Darauf angelegt, all ihre musikalischen Vorlieben möglichst homogen unter einen Hut zu bringen, das haben The King Blues aus London noch nie. Punk, Soul, Raggae, Hardcore, Folk und Ska; die Jungspunde haben auf vier Alben in sechs Jahren jede erdenkliche Genresau durch den bandeigenen Schmelztiegel getrieben und irgendwie ist die Rechnung immer irgendwie aufgegangen, mal besser, mal schlechter, zuletzt (auf ‚Punk & Poetry‚) sogar durchgängig fantastisch. Ausgerechnet beim letzten Mal vor (mittlerweile auch schon nach) dem längst angekündigten Hiatus haben Cockneyakzentträger Jonny ‚Itch‚ Fox und seine längst ehemaligen Kumpels jedoch einen genüsslich zwischen den Stilen brandschatzenden Ritt auf den Nerven zustande gebracht, der den zuletzt eingeschlagenen Weg bedingungslos fortsetzt – und sich selbst dabei Lügen straft: was sie hiermit sähen, werden The King Blues nicht mehr ernten.

Wasted Words‚ und ‚This Is My Home‚ treten mit ihren weiblichen Schmalzgesängen in den Refrains geradezu genüsslich über die Schmerzgrenze, ‚Modern Life Has Let Me Down‚ mit seinen Bratgitarren und anbiedernden Radiorefrain ebenso: hier gehen The King Blues erstmals richtig anstrengend mit tranigen Wegwerfpop hausieren, für den mancher Fernsehgartenbesucher beschämt den Kopf senken würde. Da wirkt sogar der schmalzige Streicherunsinn den die Punker um ‚Walking Away‚ herum aufbauschen vernünftig. Derartig simpel, wie sie ‚Tear Us Apart‚ als gemütlichen Raggae angehen oder ‚We Are What We Own‚ als gutmütig schunkelnden Poprock inszenieren, fahren sie ohnedies nur selten – siehe als mahnendes Beispiel den vollends aus dem Ruder laufenden, manischen Electrohardcorewüterich ‚Can’t Bring Me Down‚. Mit Understatement geglänzt haben The King Blues freilich noch nie, und in Masen goutiert weiß ‚Long Live the Struggle‚ durchaus zu glänzen – in Summe aber macht vor allem die allzu platte Poppigkeit dem Abschiedswerk schwer zu schaffen.
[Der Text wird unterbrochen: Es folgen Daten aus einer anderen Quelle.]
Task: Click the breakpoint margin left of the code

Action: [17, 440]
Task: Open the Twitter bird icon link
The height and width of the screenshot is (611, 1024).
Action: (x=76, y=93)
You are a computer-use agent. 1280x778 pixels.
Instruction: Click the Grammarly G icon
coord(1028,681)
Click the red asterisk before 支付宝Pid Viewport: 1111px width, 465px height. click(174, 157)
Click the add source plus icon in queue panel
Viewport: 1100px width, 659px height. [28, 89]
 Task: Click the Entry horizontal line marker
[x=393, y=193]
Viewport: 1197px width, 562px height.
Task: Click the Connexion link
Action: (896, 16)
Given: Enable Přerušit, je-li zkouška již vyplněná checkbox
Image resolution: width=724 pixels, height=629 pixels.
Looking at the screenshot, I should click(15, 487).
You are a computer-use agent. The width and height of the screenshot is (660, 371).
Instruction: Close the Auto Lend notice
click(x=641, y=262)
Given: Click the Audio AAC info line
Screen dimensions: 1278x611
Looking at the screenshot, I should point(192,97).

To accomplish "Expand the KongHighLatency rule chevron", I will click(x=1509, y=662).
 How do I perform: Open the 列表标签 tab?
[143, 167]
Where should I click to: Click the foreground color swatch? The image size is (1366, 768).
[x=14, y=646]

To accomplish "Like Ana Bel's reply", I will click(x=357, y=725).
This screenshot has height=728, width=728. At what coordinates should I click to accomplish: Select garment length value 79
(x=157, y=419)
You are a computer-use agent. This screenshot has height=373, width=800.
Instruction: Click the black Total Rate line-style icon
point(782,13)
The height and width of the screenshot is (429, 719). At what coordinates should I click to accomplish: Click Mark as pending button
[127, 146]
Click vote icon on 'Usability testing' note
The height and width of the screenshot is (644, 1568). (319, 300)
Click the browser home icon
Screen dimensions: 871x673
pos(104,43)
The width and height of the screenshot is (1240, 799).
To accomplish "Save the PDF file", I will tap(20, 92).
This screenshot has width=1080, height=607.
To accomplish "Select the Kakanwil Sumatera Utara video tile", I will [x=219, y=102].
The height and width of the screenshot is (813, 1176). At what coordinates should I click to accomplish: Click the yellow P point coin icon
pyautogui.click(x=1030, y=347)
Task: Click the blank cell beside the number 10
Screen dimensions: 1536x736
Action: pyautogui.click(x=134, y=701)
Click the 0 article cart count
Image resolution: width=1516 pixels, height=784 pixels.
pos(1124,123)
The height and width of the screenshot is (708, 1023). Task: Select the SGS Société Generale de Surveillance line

Die Stilvielfalt an sich ist deswegen auch nicht das Problem von ‚Long Live The Struggle‚ es ist die Art wie The Kings Blues die Versatzstücke diesmal verschweißen, denn sie tun es in ihrer Überambitioniertheit geradezu willkürlich und wenig homogen, die inkohärenten vierzig Minuten gleichen stellenweise einem Potpourri der Ungereimtheiten. Das speist sich zu gleichen Teilen aus Enter Shikari und Bob Marley, aus The Clash und Test IciclesPlan B und The Skints, The Automatic und Rancid, Transplants und The Streets, The Specials und Hard-Fi, klingt trotzdem unverkennbar eigenständig und wird vielleicht gerade durch seine erhöhte Radiotauglichkeit mehr Anerkennung, zumindest aber Aufmerksamkeit für die wenig subversiv ausgelegten Politnachrichten der Band finden. Die grundsätzliche Unzufriedenheit frisst sich nämlich nach wie vor durch das Songwriting der Band: die sind immer noch angepisst, Songs tragen nicht umsonst Titel wie ‚Power to the People‚, ‚When The Revolution Comes‚ oder verstecken flirrende Elektronik hinter ‚We Are The Future‚ – umschmeicheln dabei aber mit Hymnen der Revolten und Umbrüche mehr denn je die Gehörgänge.

Wir fühlen einfach, dass wir die Sache so weit getragen haben, wie es geht“ heißt es im Abschiedsbrief der Band. Tatsächlich haben sie damit auch insofern Recht, als dass sie den Bogen mit ‚Long Live The Struggle‚ nun soweit überspannt haben, wie das noch zulässig war, um sich selbst nicht kampfunfähig zu machen. Das vierte Album der Band ist die konsequente Weiterführung von ‚Punk & Poetry‚ geworden, nicht selten schlicht zuviel des guten, aber trotzdem auch immer noch Vision von einer Band, die über das Ende dere Platte hinaus eben doch eine von den Guten geblieben ist: ‚Keep The Face‚ blustert sich in seinen letzten Sekunden mächtig auf, macht seinen Titel zum Mantra und trägt The King Blues zwischen den Welten und hinter dem Zenit aufsehenerregend zu Grabe. In Erinnerung bleiben sie so als eine bis zu zuletzt hemmungslos konsequente Band. Auch, wenn das nicht immer nur zu ihrem Vorteil gereicht hat.